Turning Every Walk Into a Learning Moment
An AI powered EdTech and lifestyle product that transforms daily walks into moments of genuine discovery, with a personalized companion that sparks curiosity and captures memories.
Type: Personal product, built and shipped
Role: Product Manager and Co-Founder
Timeline: Ongoing
Tools Used: Figma, User Interviews, PRD, Product Roadmap, AI/LLM Integration, Competitive Analysis
Objective: Define the product vision, prioritize the AI feature set, and bring to market a mobile experience that makes informal outdoor learning effortless and habitual.
Most people take daily walks without a second thought. Yet walks are rich with learning opportunity: local history, nature, architecture, and unexpected discoveries are everywhere.
The problem is that curiosity in the moment goes unanswered. You wonder about a building, a bird, or a street name and move on. That moment of genuine interest is lost.
Existing apps either gamify exercise or deliver generic content. None of them treat the walk itself as a learning context and none of them adapt to what you are actually curious about.
User interviews surfaced a consistent pattern: people described moments of curiosity during walks that they never followed up on because it felt like too much effort to stop, search, and context switch.
Secondary research in learning sciences confirmed the opportunity: experiential and place based learning produces stronger retention and intrinsic motivation than screen based instruction.
Informal learning during everyday activities is one of the most underleveraged channels in EdTech.
Journey Sparks turns the walk into the curriculum. The product meets users in the moment of curiosity, delivers a bite sized insight tied to their exact location, and stores the memory for later reflection.
The core product bet: if we reduce the effort of satisfying curiosity to near zero, learning becomes a byproduct of a habit people already have.
AI is the enabling technology, but the product strategy is about behavior design, not technology showcase.
Decision 1: Companion framing over utility framing
Tested both a utility framing (walking guide) and a companion framing (curious friend). Companion framing drove significantly higher emotional engagement and return intent in prototype testing. The splash screen tone, the name "Sparkie," and the encouraging in-step messages all came from this decision.
Decision 2: AI personalization over curated content
Chose to build an LLM powered companion rather than a content library. Curated content would never match the specificity of what a user sees in front of them. Users pick their topic (Cities and Architecture, Nature, etc.) and exploration mode (Wander, Guided, Target), and the AI generates a mission for their exact location. The tradeoff was higher technical complexity for dramatically higher relevance.

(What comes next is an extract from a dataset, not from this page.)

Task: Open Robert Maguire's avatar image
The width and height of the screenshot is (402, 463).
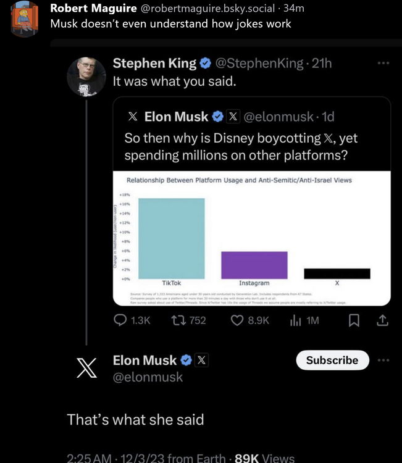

Decision 3: Walks only, not general exploration
Scoped the MVP to walking contexts to maintain a clear use case and avoid feature bloat. Each mission is a set of place based tasks tied to the user's neighborhood. This kept the product focused and aligned with the health and lifestyle positioning, opening a second acquisition channel beyond EdTech.
Decision 4: Ask Sparkie as an in-walk AI layer
Added a contextual AI prompt layer mid-walk so users could go deeper on any curiosity in the moment. Rather than switching apps to search, users get curated follow-up questions from Sparkie ("Why is this interesting?" "Tell me something surprising") that keep them in the experience. This reinforced the companion framing and increased time in app per session.
Decision 5: Memory capture and reflection layer
Added a memory capture screen after early user feedback showed that the discovery moment felt ephemeral. Users wanted to come back to their sparks. The post-walk screen lets users add final thoughts, log how they felt, and save the journey. This became a core retention driver and differentiator from generic walking apps.
Decision 6: Journal as a long-term habit anchor
Built a persistent journal so every walk accumulates into a record of curiosity over time. Each entry shows the topic, mode, duration, weather, and emotional tags from that session. A named journey with AI generated notes (like "Morning Light's Painted Breath") transforms a routine walk into something worth remembering, reinforcing the return habit.
Phase 1 (Shipped): Core walk companion with AI generated location insights, memory capture, and personalized curiosity profile.
Phase 2: Social layer, sharing sparks with friends and discovering what others found nearby.
Phase 3: Institutional partnerships with schools and parks for structured experiential learning programs.
Habit Formation: Target 3+ walks per week with the app active among retained users within 30 days.
Curiosity Engagement Rate: Percentage of walks where the user interacts with at least one spark, target 70%.
Memory Return Rate: Percentage of users who revisit their memory collection within 7 days, a signal of emotional connection to the product.
30 Day Retention: Target 40% monthly active user rate, higher than typical consumer apps given the daily habit context.
Journey Sparks is the project where I learned what it means to own the full product lifecycle: from the initial insight through research, prioritization, spec writing, working with engineers, and iterating based on real user behavior.
The biggest lesson was that the product framing matters as much as the features. The same AI capability felt like a gimmick in utility mode and felt genuinely delightful in companion mode. Getting that right required user research, not intuition.